Скупые встают рано утром; а грабители, как я информирован, встают накануне вечером. Это великая опасность нашего общества, что все его механизмы могут становиться более фиксированными, в то время как его дух становится более изменчивым. Мелкие действия и договоренности человека должны быть свободными, гибкими, творческими; вещи, которые должны быть неизменными, — это его принципы, его идеалы. Но у нас верно обратное; наши взгляды постоянно меняются; но наш обед не меняется. Теперь, я хотел бы, чтобы у людей были сильные и укоренившиеся концепции, но что касается их обеда, пусть они едят его иногда в саду, иногда в постели, иногда на крыше, иногда на вершине дерева. Пусть они аргументируют из одних и тех же первых принципов, но пусть они делают это в постели, или в лодке, или в воздушном шаре.

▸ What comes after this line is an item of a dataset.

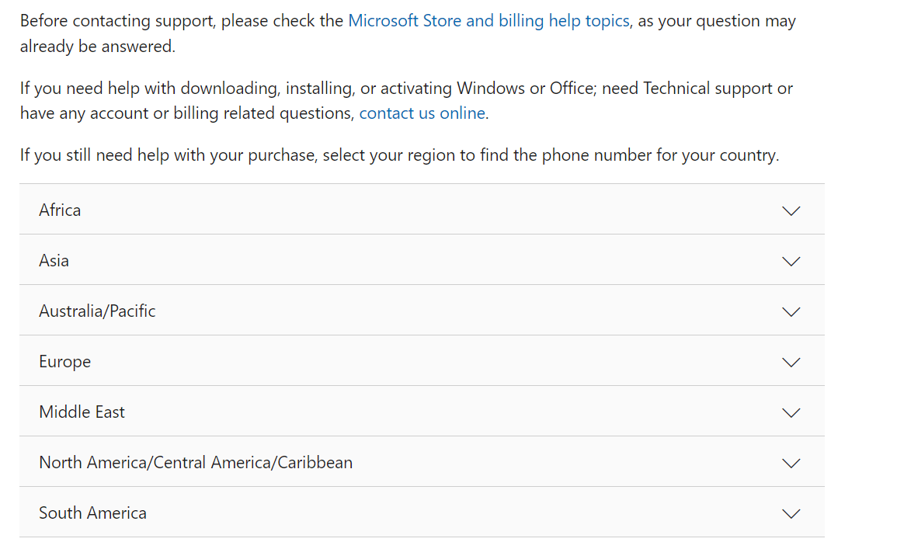
Task: Open Microsoft Store and billing help topics
Action: (488, 21)
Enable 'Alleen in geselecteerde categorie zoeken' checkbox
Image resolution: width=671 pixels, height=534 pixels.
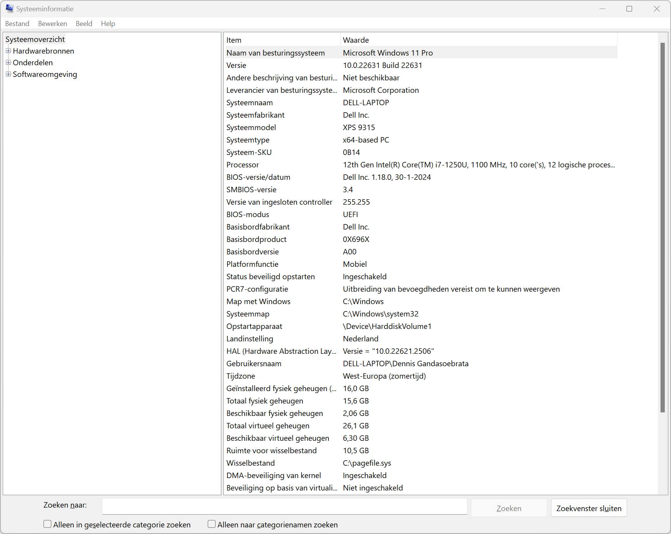47,524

Этот тревожный рост хороших привычек на самом деле означает слишком большой акцент на тех добродетелях, которые может обеспечить простой обычай, это означает слишком мало акцента на тех добродетелях, которые обычай никогда не может полностью обеспечить, внезапных и великолепных добродетелях вдохновенной жалости или вдохновенной откровенности. Если когда-нибудь этот резкий призыв будет сделан к нам, мы можем потерпеть неудачу. Человек может привыкнуть вставать в пять часов утра. Человек не может очень хорошо привыкнуть к тому, чтобы быть сожженным за свои убеждения; первый эксперимент обычно фатален. Давайте уделим немного больше внимания этим возможностям героического и неожиданного. Я смею сказать, что когда я встану с этой постели, я совершу какой-нибудь поступок почти ужасной добродетели.
Для тех, кто изучает великое искусство лежания в постели, нужно добавить одно решительное предостережение. Даже для тех, кто может выполнять свою работу в постели (как журналисты), еще больше для тех, чья работа не может быть выполнена в постели (как, например, профессиональные гарпунщики китов), очевидно, что потворство должно быть очень случайным. Но это не то предостережение, которое я имею в виду. Предостережение таково: если вы лежите в постели, убедитесь, что вы делаете это без всякой причины или оправдания вообще. Я не говорю, конечно, о серьезно больных. Но если здоровый человек лежит в постели, пусть он делает это без тени оправдания; тогда он встанет здоровым человеком. Если он делает это по какой-то второстепенной гигиенической причине, если у него есть какое-то научное объяснение, он может встать ипохондриком.